Start of Excerpted text

We are convinced that respondent's position is well taken. We are satisfied that under the law the testimony in the record in support of Russell's testimony, if believed by the trier of fact, is legally sufficient to qualify as corroborating testimony. See People v. Bycel, 133 Cal.App.2d 596, 284 P.2d 927; People v. Lima, supra; People v. McKinney, 71 Cal.App.2d 5, 161 P.2d 957; In re Morton 179 Cal. 510, 177 P. 453.
Appellant challenges the admissibility of the testimony of Deputy Sheriff Smith as to admissions appellant made in conversation with the officers subsequent to his arrest on the ground that such statements were not made voluntarily. However there is no evidence in the record to substantiate this contention. An examination of the record discloses that in each instance the officer testified that the statements made by appellant were made voluntarily and without any force, threats or promises being made to him. The record contains no evidence to the contrary; hence any attempt by appellant to challenge the voluntariness of these statements for the first time on appeal by material outside of the record is unavailing. People v. Collins, 117 Cal.App.2d 175, 255 P.2d 59. Even if it be assumed that the statements made by appellant to the officers could be considered as confessions, they would nonetheless be voluntary even though the officers had failed to advise appellant of his right to counsel, his right to remain silent, or that his statements might be used against him. People v. Landry, 106 Cal.App.2d 8, 234 P.2d 736. Appellant did not take the stand in his own behalf, and there is no evidence in the record that the statements made by appellant to the officers were other than voluntary. We therefore hold that the testimony of Officer Smith was properly admitted by the trial court.
Appellant's next contention is that the verdict of the court was insufficient under existing laws, and he cites the case of People v. Tilley, 135 Cal. 61, 67 P. 42. The finding of the court in the instant case, as disclosed by the clerk's minutes, was that ‘* * * the court being fully advised finds that the defendant John Hartridge [is] Guilty of the crime of Receiving Stolen Property as charged in the information.’ We find no impropriety in this finding by the trial court, and People v. Tilley, supra, is not authority to the contrary. In that case the verdict of a jury was involved and not the finding of a trial judge. However the finding made by the court here would have been sufficient, even had it been contained in a jury verdict as will appear from the case of People v. Foogert, 85 Cal.App.2d 290, at pages 298–299, 193 P.2d 14, where the court held that People v. Tilley, supra, preceded section 4 1/2 of article VI of the Constitution, and such being the case injury was presumed from error. The holding in the Tilley case is further questioned in People v. Chavez, 11 Cal.App.2d 388, 53 P.2d 1020, and in People v. McKinney, supra. We hold that appellant suffered no prejudice by reason of the trial court's choice of words in its finding.

End of Excerpted text
Start of Data

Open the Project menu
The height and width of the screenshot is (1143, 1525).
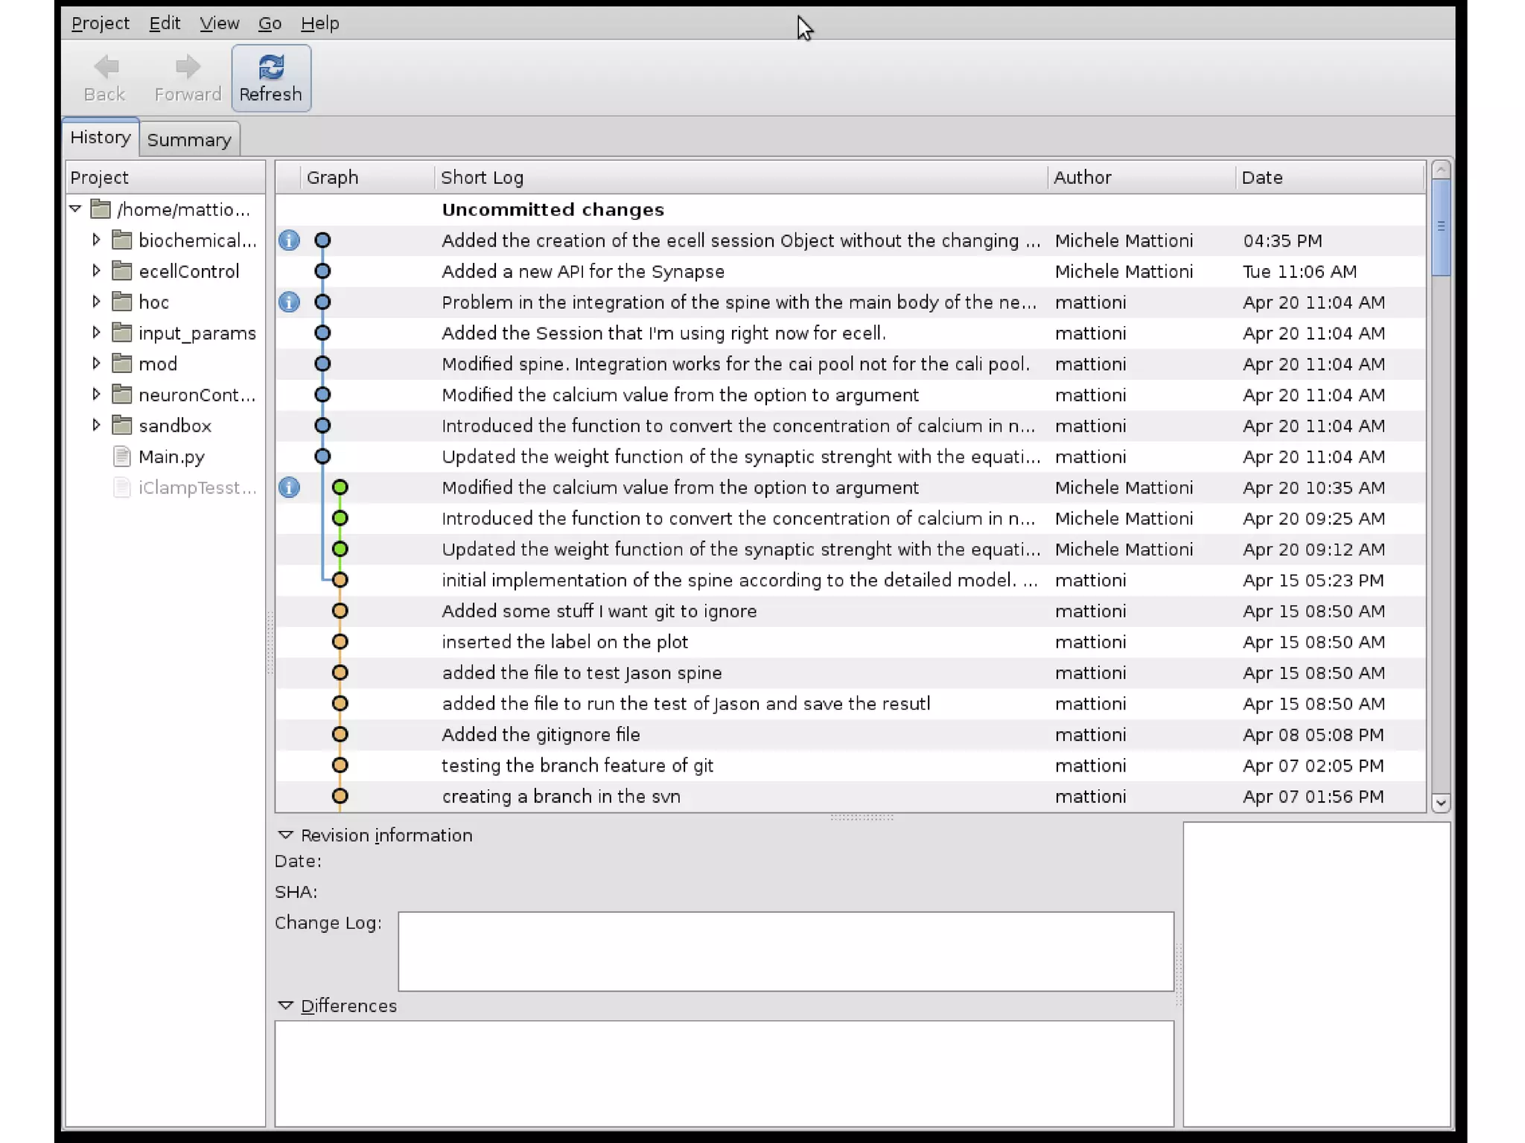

End of Data

_Stated problem 1_. Echo the part of the court opinion that opens with the words containing "We are convinced" and closes with "177 P. 453.".
_Stated problem 2_. According to the court opinion, what crime did the trial court find John Hartridge guilty of?
The material plays no part in any of this.

_Correct answer 1_.
We are convinced that respondent's position is well taken. We are satisfied that under the law the testimony in the record in support of Russell's testimony, if believed by the trier of fact, is legally sufficient to qualify as corroborating testimony. See People v. Bycel, 133 Cal.App.2d 596, 284 P.2d 927; People v. Lima, supra; People v. McKinney, 71 Cal.App.2d 5, 161 P.2d 957; In re Morton 179 Cal. 510, 177 P. 453.

_Correct answer 2_. Receiving Stolen Property, as charged in the information.